NYU’s own Judy Hochman presented the negative outcome of the TRIUMPH study which showed that the nitric oxide synthase inhibitor tilarginine had no effects on mortality in patients with refractory cardiogenic shock.  The FUSION 2 study showed that outpatient nesiritide infusions provide no benefit for patients with advanced heart failure. Similarly, the EVEREST study showed minimal benefit in chronic heart failure from use of the vasopressin antagonist tolvaptan.  Patrick Serruys, one of the giants of interventional cardiology presenting disappointing data on a new biodegradable drug-eluting polylactate coronary stent. The idea sounds wonderful; the stent breaks down into lactic acid which is metabolized by the Krebs cycle and so theoretically patients would be free of the risks of late stent thrombosis, stent “jail” of side branches, difficulties with subsequent CABG due to “full metal jacket” coverage of coronary arteries and other as yet unknown long-term deleterious consequences of intravascular foreign bodies. Unfortunately, this new stent is not yet ready for prime time. Serruys implanted the stent into 30 patients and found that the stent actually shrinks over time – so it’s back to the drawing board for that one.

There was some good news on the interventional front however. The SPIRIT 3 trial showed superiority of the XIENCE V everolimus- eluting stent over the Taxus Paclitaxel-eluting stent with respect to in-segment late loss. The XIENCE V is a second generation drug-eluting stent based on a very deliverable Vision stent platform. More importantly, preliminary data suggest that the XIENCE V is rapidly covered by functional endothelial cells and may not be prone to late stent thrombosis. If that turns out to be true, second generation stents would certainly take over from the Taxus and Cypher stents currently in use.  A study where a negative finding concealed an important silver lining was the TIMI 36 MERLIN study. This study showed that ranolazine, a blocker of the late sodium current, did not have a favorable impact on the composite endpoint of cardiovascular death or recurrent ischemia in patients hospitalized with an acute coronary syndrome. There was a favorable effect on recurrent ischemia however (13.9% for ranolazine versus 16.1% for placebo) and there were no worrisome safety findings in this study of 6500 patients. Ranolazine slightly prolongs the QT interval and it is reassuring that there were no instances of torsades de pointes in the entire study. In fact, Holter monitor data suggested that ranolazine was anti-arrhythmic.  Stay tuned, (Disclosure: the VA was a Merlin site. I have done prior studies on both long-acting and short-acting ranolazine. During fellowship I worked in the lab of Lou Lange, the founder and CEO of CV therapeutics, the company that manufactures ranolazine and sponsored Merlin). I may be biased in favor of ranolazine and not entirely objective, but I do think that this is an effective and safe anti-anginal drug that can be very helpful in the management of selected patients with stable symptoms.

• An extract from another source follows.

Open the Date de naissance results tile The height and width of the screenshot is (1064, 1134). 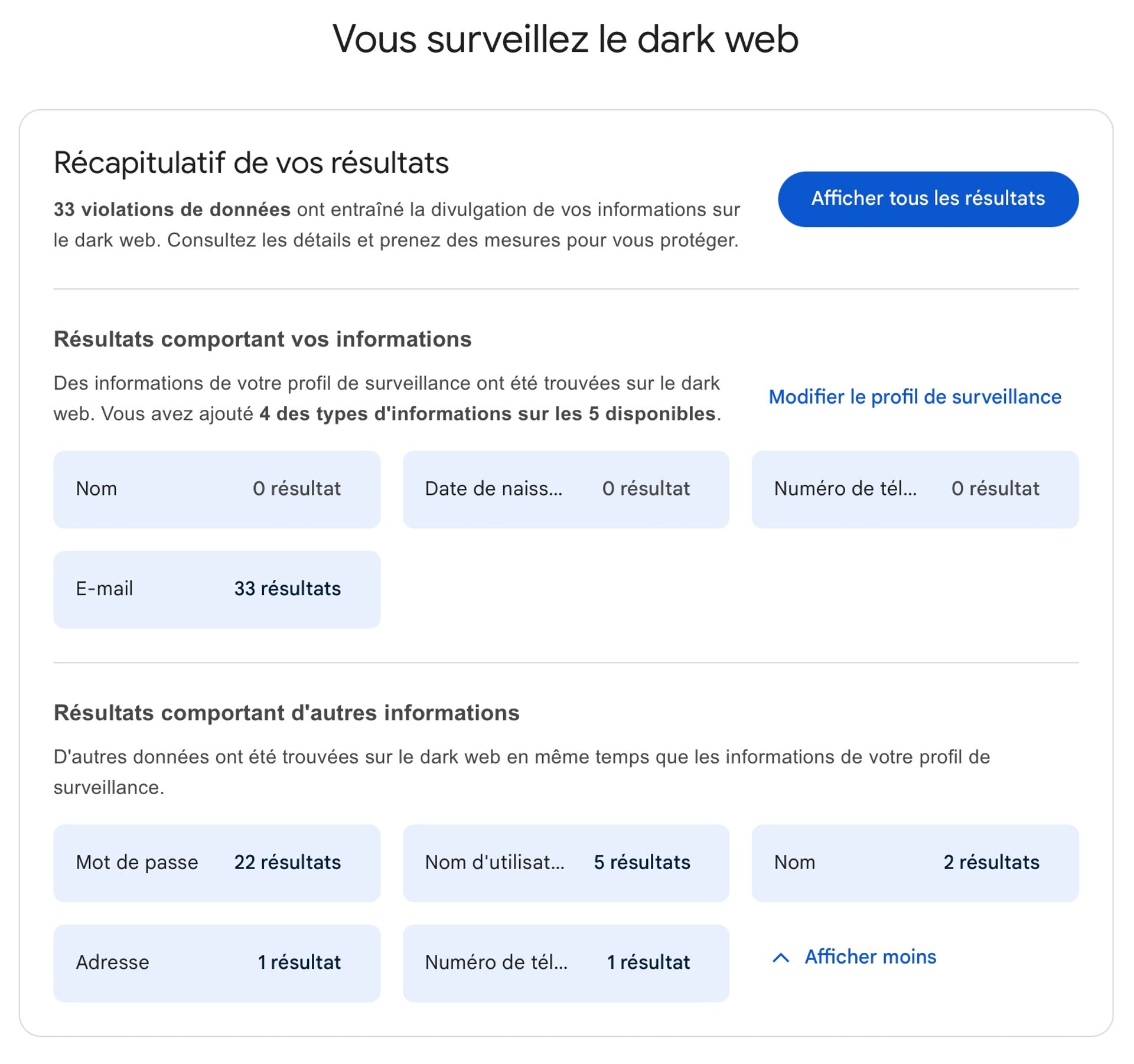pyautogui.click(x=566, y=488)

Finally, it is noteworthy that the steering committee of the interventional cardiology group at the ACC selected the OAT study publication in the New England Journal of Medicine as the most important manuscript of the year and invited Judy Hochman to accept an award for this work.  All of us at NYU should be very proud of the important contributions Dr. Hochman has made.

One comment on “Meeting Perspectives: The 2007 American College of Cardiology Scientific Session

  • Avatar of Joseph Descina
    Joseph Descina on

    The author writes above: “Patients are extraordinarily receptive to messages concerning diet, exercise, smoking cessation and adherence to statin therapy when an 8F sheath is pulled from their femoral artery at the conclusion of an interventional procedure.”

    I’m not sure why the author is using 8French sheaths to perform PCIs in 2007!!! Almost all interventions in the US (and abroad, for that matter) are performed with 6 Fr sheaths (or even smaller). This fact (i.e., that most PCIs today are performed with 6 Fr sheaths) can easily be confirmed with a query to any and all current guide makers (Cordis, Boston Scientific, Medtrronic, etc).